Peter The Third (29th Israel Film Festival)

This is the kind of movie we go the festival for: A bunch of old guys hang out in a coffee shop all day, when they learn that the waitress (after a breakup, I think) is sleeping in the restaurant till she gets her act together. One of the old guys, Peter offers to have her come stay with him, and before you know it, the two of them are elbows deep in meddling with each others’ lives.

Srsly.

It’s really hard to get good screenshots from the IFF movies. Don’t expect much.
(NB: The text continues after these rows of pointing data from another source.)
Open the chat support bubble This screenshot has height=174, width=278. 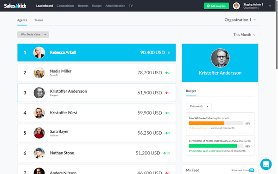click(266, 164)
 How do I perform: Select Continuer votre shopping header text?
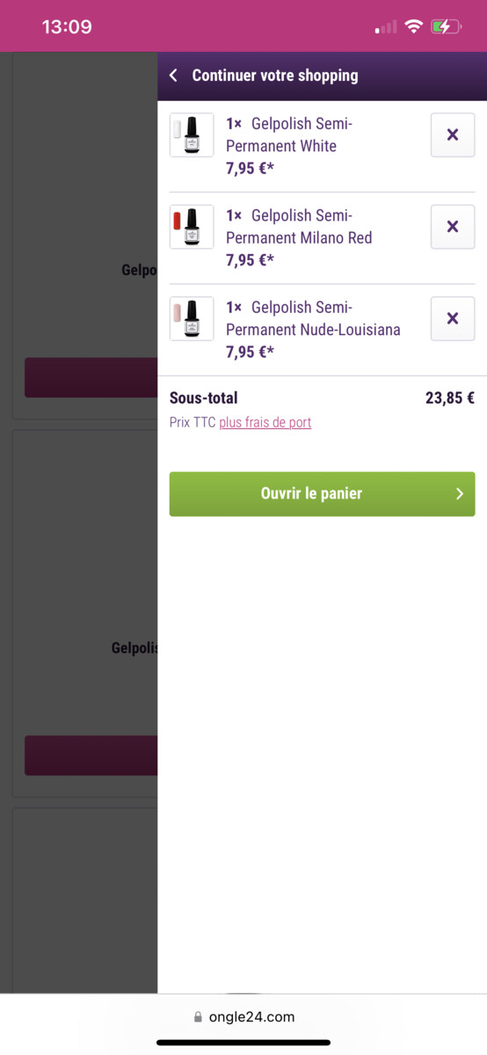click(x=275, y=76)
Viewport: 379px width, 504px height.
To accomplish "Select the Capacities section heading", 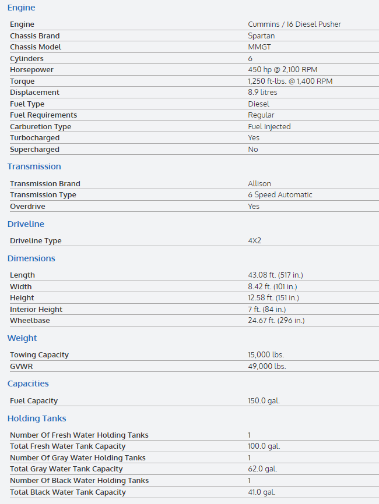I will (28, 384).
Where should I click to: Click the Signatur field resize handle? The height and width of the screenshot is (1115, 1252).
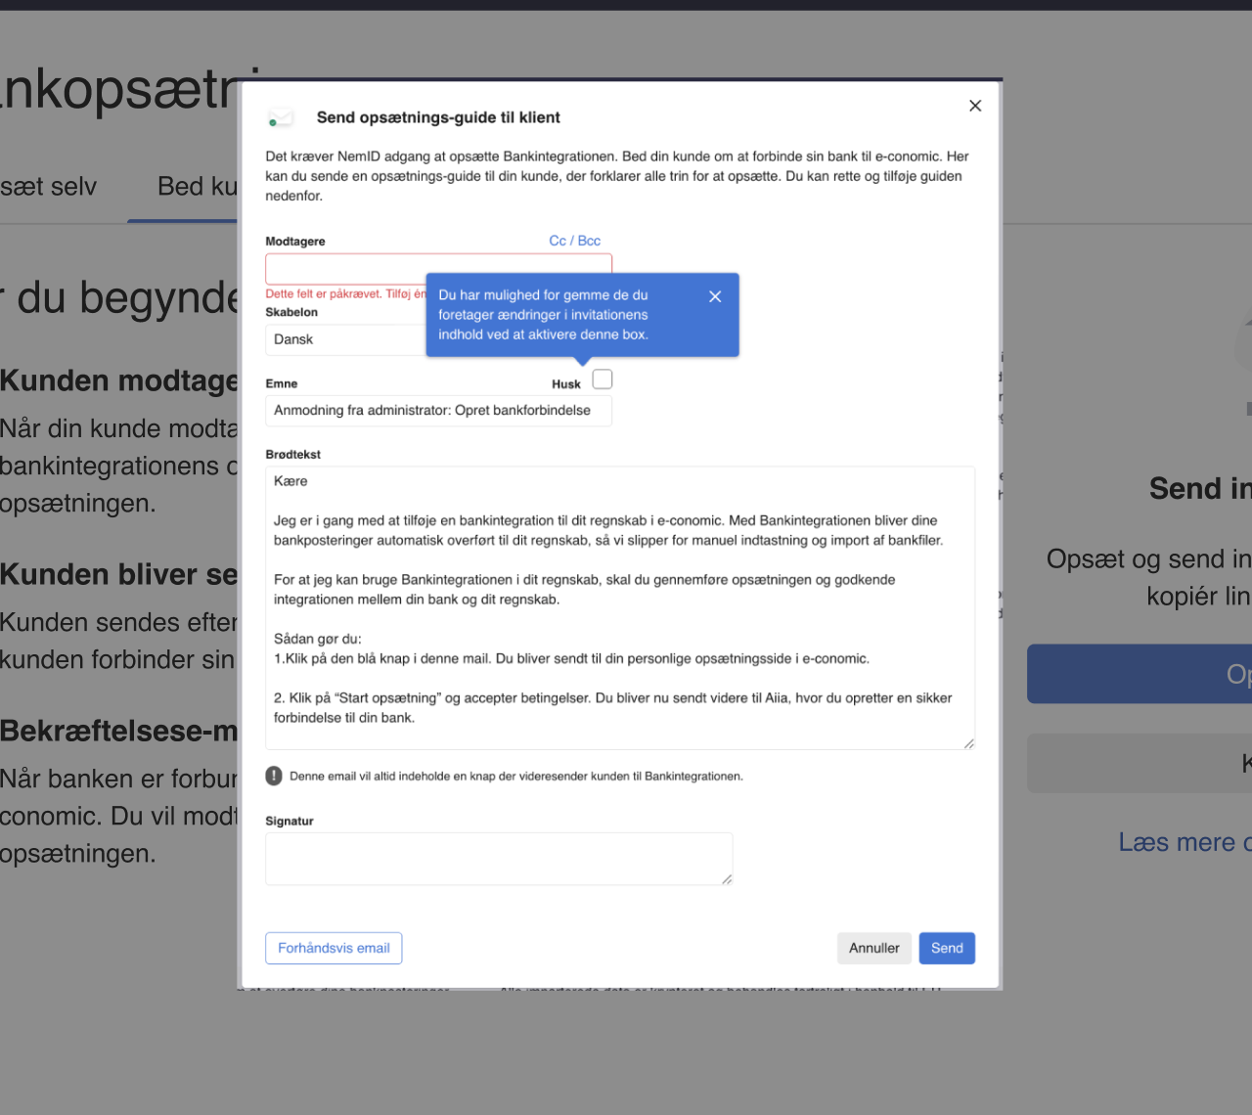(726, 879)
Peter is an actor, a bit player for 20 or 30 years or more at the same theater, a widower, and estranged from his daughter. Alona, the waitress, works night and day, to what end we are not told till midway through, but she has talent as a writer she is not pursuing. Her love life is a mess, though she’s been pursued by the same guy for 15 years (since 7th grade!) she won’t give the time of day to.
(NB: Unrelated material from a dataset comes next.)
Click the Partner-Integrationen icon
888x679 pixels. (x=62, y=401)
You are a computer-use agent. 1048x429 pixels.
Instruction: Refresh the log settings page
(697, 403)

She signs him up for a dating site. He hectors her about not writing. She comes home late, very close to having a drunken tryst in his apartment, which pisses him off, but they both get over it within a few hours. There’s something very Israeli/Jewish about how quickly they adopt a parent/child relationship and how pure that relationship is. (There isn’t the faintest suggestion of the least bit of romance between them—at least a suggestion of romance would probably be mandatory in an American or English film. Imagine it being Colin Firth and Kiera Knightly, you know?)

The story is powered along by an idea that the old guys have, as they’re all scraping by on whatever pensions they have: Peter should run for the Knesset (Israeli parliament) and get all the perks that those guys get! At first, they dismiss the idea because, essentially, it’s too much work. You need to have a platform, and collect signatures, etc.
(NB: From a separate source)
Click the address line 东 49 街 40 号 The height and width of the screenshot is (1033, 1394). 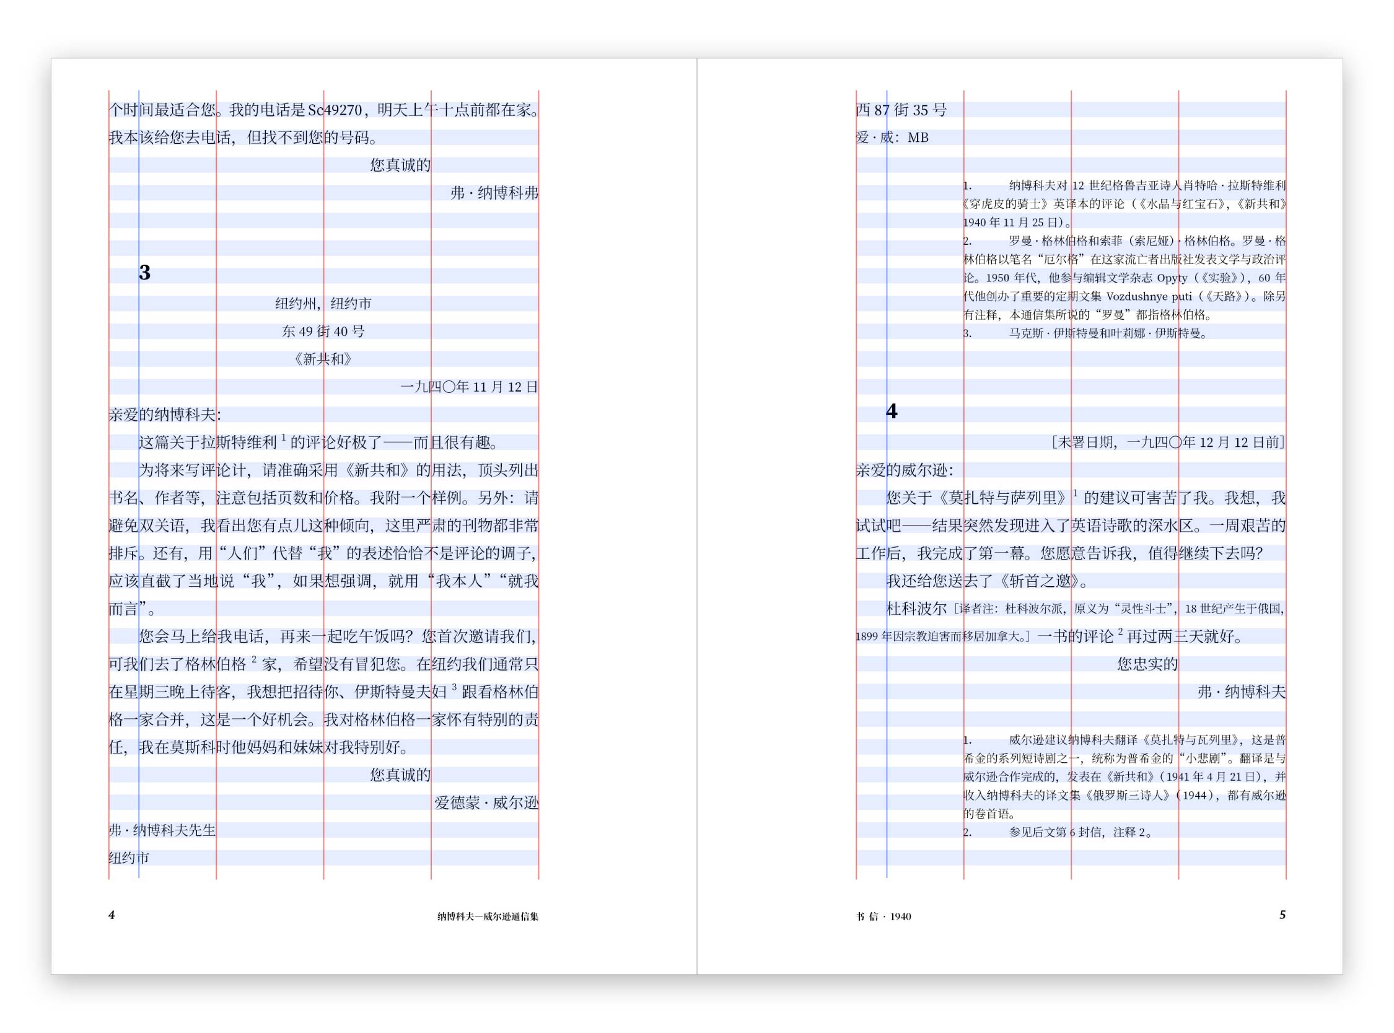323,331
But before long, they start to take the idea seriously, or at least as seriously as anyone in Israel seems to take politics. (Which, really, should be “very, very seriously indeed”, but you’d never know it from these movies.) The idea they come up with is a widow/widower party where old people should be allowed to go to a widow/widower camp and frolic for a week every year.

Another nice thing about this being an Israeli film is that I don’t have to fulminate on the proper uses of government. Heh. They have a tiny theocracy; things are very different there indeed.

Anyway, the journey is fun and full of colorful characters, and much like Galis, it is utterly benign and genial. There are no great evils here, just people trying (often poorly) to get along in life and deal with its myriad disappointments and struggles. The endings are happy when people rise above their petty squabbles, and not when they don’t. It’s really as simple as that.

The Boy and I enjoyed it.

I wasn't kidding.

I did warn you about it being hard to find good stills.